◆ Text passage
· · · · ·
Overview
AMSCO Topic 2.5, Interactions Between American Indians and Europeans (AMSCO p. 54-58), covers the cycle of conflict and accommodation between Native Americans and the French, Dutch, British, and Spanish during Period 2 (1607-1754). The chapter centers on three flashpoints: Metacom's War in New England, Bacon's Rebellion in Virginia, and the Pueblo Revolt against Spanish rule in the Southwest. The big takeaway is that European powers saw each other as rivals, viewed American Indians as inferior people who could be forced into labor or pushed off their land, and yet also treated tribes as potential military allies. Native Americans, in turn, made their own strategic choices about resistance and alliance.


The Big Pattern: Alliance, Rivalry, and Resistance
Relationships between Europeans and American Indians weren't one simple story of conquest. They fostered both accommodation and conflict, and they shifted over time based on politics and territory.
- Europeans armed and allied with American Indian groups to gain an edge over other European rivals.
- Native Americans who survived the devastation of European diseases actively defended themselves and their cultures. They were not passive victims.
- Tribes sometimes joined together to resist Europeans, and other times allied with one European group against another, or against a traditional tribal rival.
- Example from the chapter: in 1626 in southern New York, the Mahican Indians persuaded Dutch settlers to join an attack on the Mohawk Indians.
Keep this pattern in mind for the exam: alliances were strategic on both sides, and Native nations frequently sought European partners against other Native groups. This continues themes set up in AMSCO 2.1 on European colonization of North America.
Conflict in New England
In the 1640s, the New England colonies faced constant threat of attack from American Indians, the Dutch, and the French. With England consumed by its own civil war, colonists expected little help from home, so they organized themselves.
The New England Confederation (1643-1684)
In 1643, four colonies (Plymouth, Massachusetts Bay, Connecticut, and New Haven) formed a military alliance called the New England Confederation for mutual protection.
- Directed by a board of two representatives from each colony.
- Had limited powers: boundary disputes, the return of runaway servants, and dealings with American Indians.
- Ended in 1684 when colonial rivalries and renewed control by the English monarch shut it down.
Why it matters: even though it lasted only about four decades, the confederation was the first experiment in colonial cooperation. It set the precedent for colonies taking unified action for a common purpose. That idea comes back in a big way before the Revolution.
· · · · ·
◆ Information supplied
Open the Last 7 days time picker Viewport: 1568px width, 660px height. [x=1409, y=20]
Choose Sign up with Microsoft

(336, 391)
· · · · ·
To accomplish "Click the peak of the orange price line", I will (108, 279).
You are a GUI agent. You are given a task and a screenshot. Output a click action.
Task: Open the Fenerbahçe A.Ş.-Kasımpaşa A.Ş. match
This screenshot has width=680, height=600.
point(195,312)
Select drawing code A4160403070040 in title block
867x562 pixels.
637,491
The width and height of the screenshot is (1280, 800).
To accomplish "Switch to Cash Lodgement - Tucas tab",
· · · · ·
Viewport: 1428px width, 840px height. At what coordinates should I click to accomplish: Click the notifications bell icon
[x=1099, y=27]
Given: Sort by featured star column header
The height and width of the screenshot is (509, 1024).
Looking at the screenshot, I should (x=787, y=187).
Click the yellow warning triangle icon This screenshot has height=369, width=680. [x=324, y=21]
· · · · ·
◆ Complete the following
[A] In the text on interactions between American Indians and Europeans, which four colonies formed the New England Confederation in 1643?
[B] Please pick up the text on interactions between American Indians and Europeans where it stops and keep writing.
The records are drawn from a different source than the text.

◆ Expected responses
[A] Plymouth, Massachusetts Bay, Connecticut, and New Haven.

[B]
Metacom's War (King Philip's War), 1675-1676
English settlers kept encroaching on American Indian lands. In response, Metacom, a chief of the Wampanoag whom colonists called King Philip, united many tribes in southern New England to push back.
- Not all tribes joined Metacom. The Mohegans and Pequots sided with the colonists because of their long-standing rivalry with the Wampanoag. This is the alliance pattern in action.
- The war was brutal: several villages burned to the ground, hundreds killed, thousands injured.
- The New England Confederation helped the colonists coordinate and win.
- Colonial forces and their Indian allies eventually prevailed, killing Metacom and ending most American Indian resistance in New England.
Exam framing: Metacom's War is the textbook example of British conflicts with American Indians over land, resources, and political boundaries escalating into military confrontation.
Conflict in Virginia: Bacon's Rebellion
Sir William Berkeley, the royal governor of Virginia (1641-1652 and again 1660-1677), governed with dictatorial powers on behalf of the large planters. Small farmers on Virginia's western frontier resented him because he failed to protect them from Indian attacks.
What happened (1676)
Nathaniel Bacon, an impoverished gentleman farmer, channeled the western farmers' grievances into a rebellion against Berkeley's government.
- Bacon and his followers resented the control a few large planters held over the Chesapeake.
- In 1676, Bacon raised a volunteer army and conducted raids and massacres against American Indian villages on the frontier, including some tribes that had friendly relationships with the colonial government.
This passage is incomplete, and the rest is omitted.